» **ACTIVITY**
Pictures are to be left out, and only the lines from the one containing "Screen dimensions: 1529x797" through the last line of the data are to be returned exactly.

Dataset entries:
──────

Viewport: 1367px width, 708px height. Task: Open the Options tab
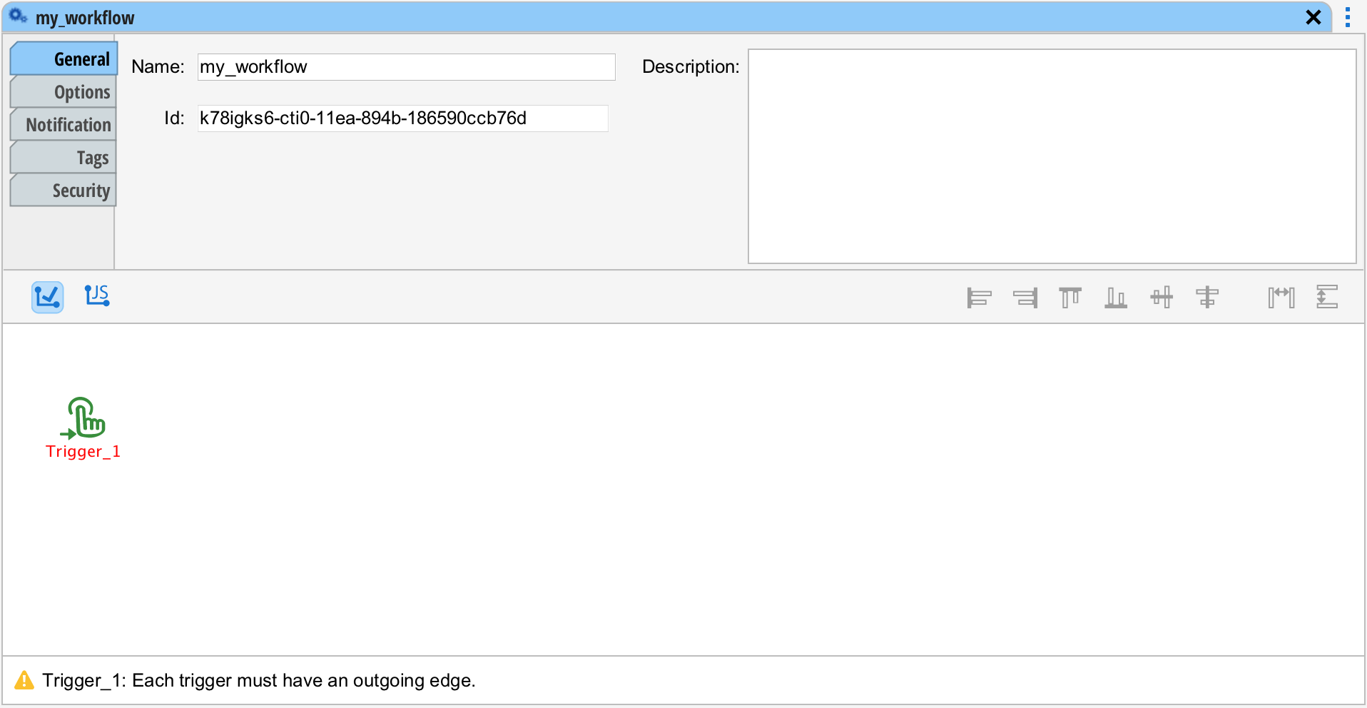(x=64, y=92)
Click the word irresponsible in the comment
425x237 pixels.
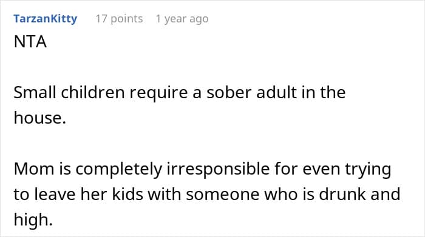(218, 170)
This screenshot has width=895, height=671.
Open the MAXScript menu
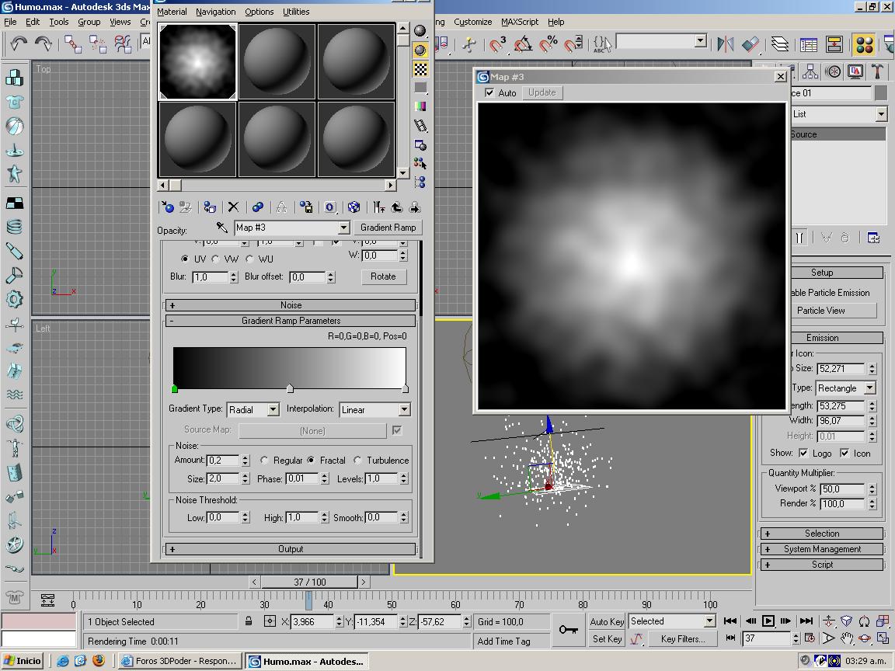[519, 22]
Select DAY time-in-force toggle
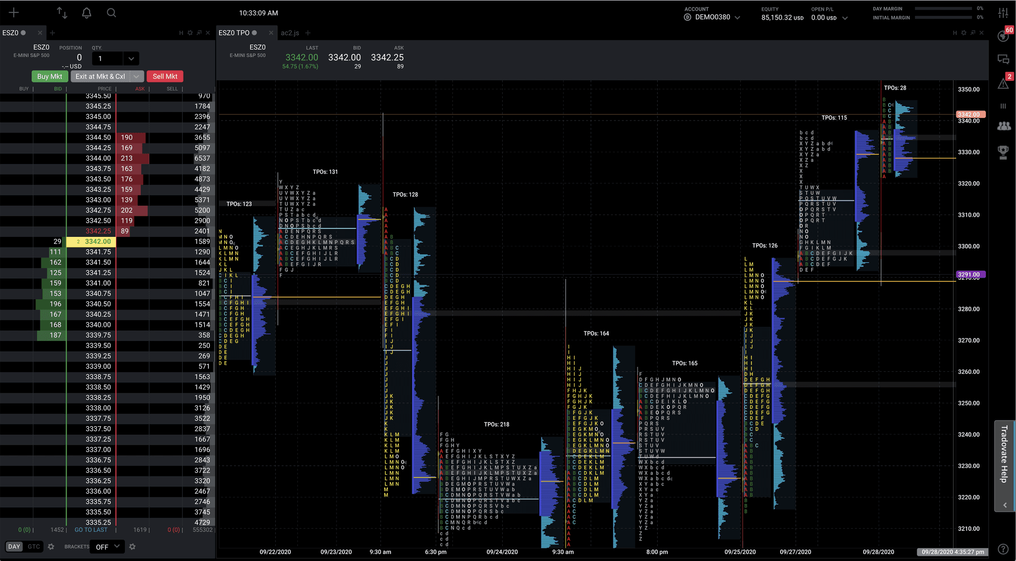Image resolution: width=1016 pixels, height=561 pixels. pos(14,547)
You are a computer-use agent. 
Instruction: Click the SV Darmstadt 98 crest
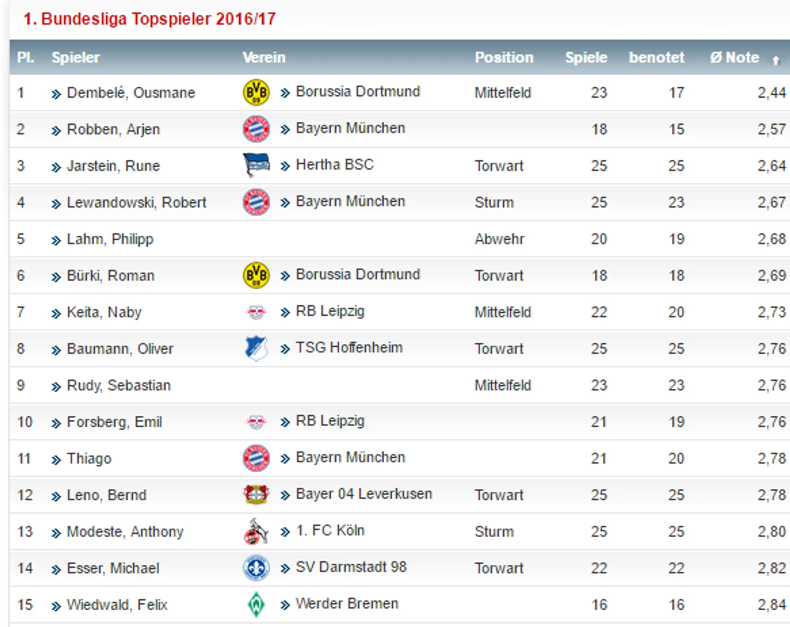[256, 567]
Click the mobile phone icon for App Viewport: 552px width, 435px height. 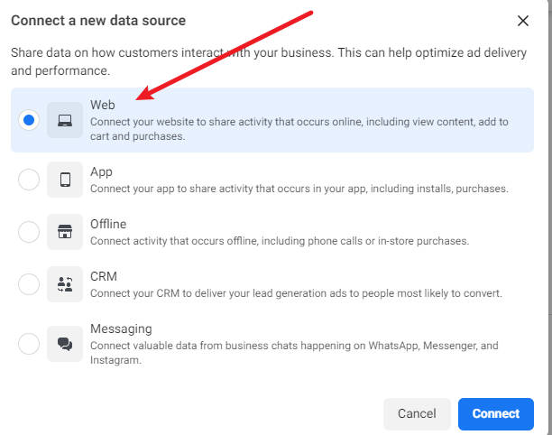65,180
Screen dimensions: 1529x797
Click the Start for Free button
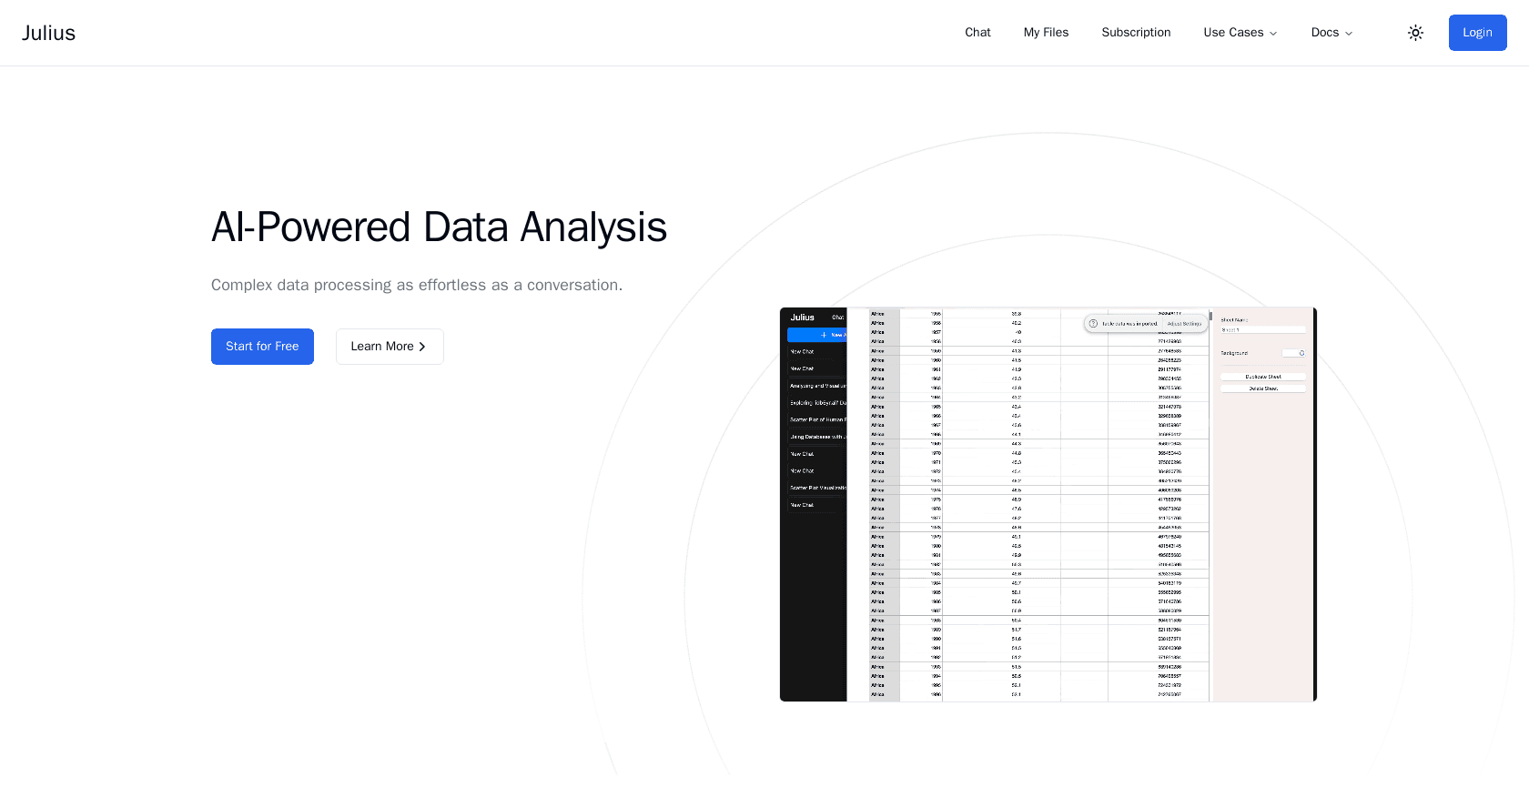(262, 347)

──────

» **FINAL ANSWER**
Screen dimensions: 1529x797
Click the Start for Free button
(262, 347)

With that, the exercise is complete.